◆ Work required
Rewrite the passage on January 6, starting at the words "This chapter, both" and ending after "but of conscience.", with "handgun" replaced by "pistol".

◆ Reading passage
This chapter, both confession and eulogy, shows how incremental cowardice kills republics. “I felt responsible,” he writes, “not because I built the riot—but because I helped build the culture that made it possible.”


January 6 and the Anatomy of Courage

The climax of Renegade unfolds in real time: sirens wailing through the Capitol as insurgents break doors and police fight for their lives. Kinzinger hides in his locked office, handgun ready, watching democracy teeter on television. His testimony is visceral yet disciplined; like a veteran under fire, he catalogues each betrayal—not just of security protocols but of conscience.

Inside the Insurrection

He recounts texts from Trump-world strategists urging fake electors, and calls with officials paralyzed by electoral delusion. When rioters invaded the Rotunda shouting “Hang Mike Pence,” Kinzinger saw decades of conspiracism made flesh. “Trump,” he writes, “was the charismatic preacher of a new Fundamentalism—political, not spiritual—but just as unforgiving.”

◆ Supplied material
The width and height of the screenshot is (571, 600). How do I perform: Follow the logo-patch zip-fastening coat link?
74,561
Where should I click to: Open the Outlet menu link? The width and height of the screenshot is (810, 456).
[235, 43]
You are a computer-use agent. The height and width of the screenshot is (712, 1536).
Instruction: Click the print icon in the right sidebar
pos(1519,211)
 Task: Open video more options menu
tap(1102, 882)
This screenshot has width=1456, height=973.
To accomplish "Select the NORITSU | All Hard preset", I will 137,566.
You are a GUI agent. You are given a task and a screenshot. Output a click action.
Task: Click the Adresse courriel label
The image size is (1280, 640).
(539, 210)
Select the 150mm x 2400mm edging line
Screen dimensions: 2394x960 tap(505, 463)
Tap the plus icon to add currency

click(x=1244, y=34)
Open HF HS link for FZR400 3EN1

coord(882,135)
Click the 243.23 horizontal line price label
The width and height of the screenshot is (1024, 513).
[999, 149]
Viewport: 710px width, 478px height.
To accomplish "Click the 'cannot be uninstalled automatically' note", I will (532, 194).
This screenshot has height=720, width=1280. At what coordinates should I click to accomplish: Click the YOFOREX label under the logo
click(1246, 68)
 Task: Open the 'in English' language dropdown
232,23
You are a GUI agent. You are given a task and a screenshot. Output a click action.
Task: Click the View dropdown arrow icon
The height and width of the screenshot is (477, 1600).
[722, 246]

◆ Response area
This chapter, both confession and eulogy, shows how incremental cowardice kills republics. “I felt responsible,” he writes, “not because I built the riot—but because I helped build the culture that made it possible.”


January 6 and the Anatomy of Courage

The climax of Renegade unfolds in real time: sirens wailing through the Capitol as insurgents break doors and police fight for their lives. Kinzinger hides in his locked office, pistol ready, watching democracy teeter on television. His testimony is visceral yet disciplined; like a veteran under fire, he catalogues each betrayal—not just of security protocols but of conscience.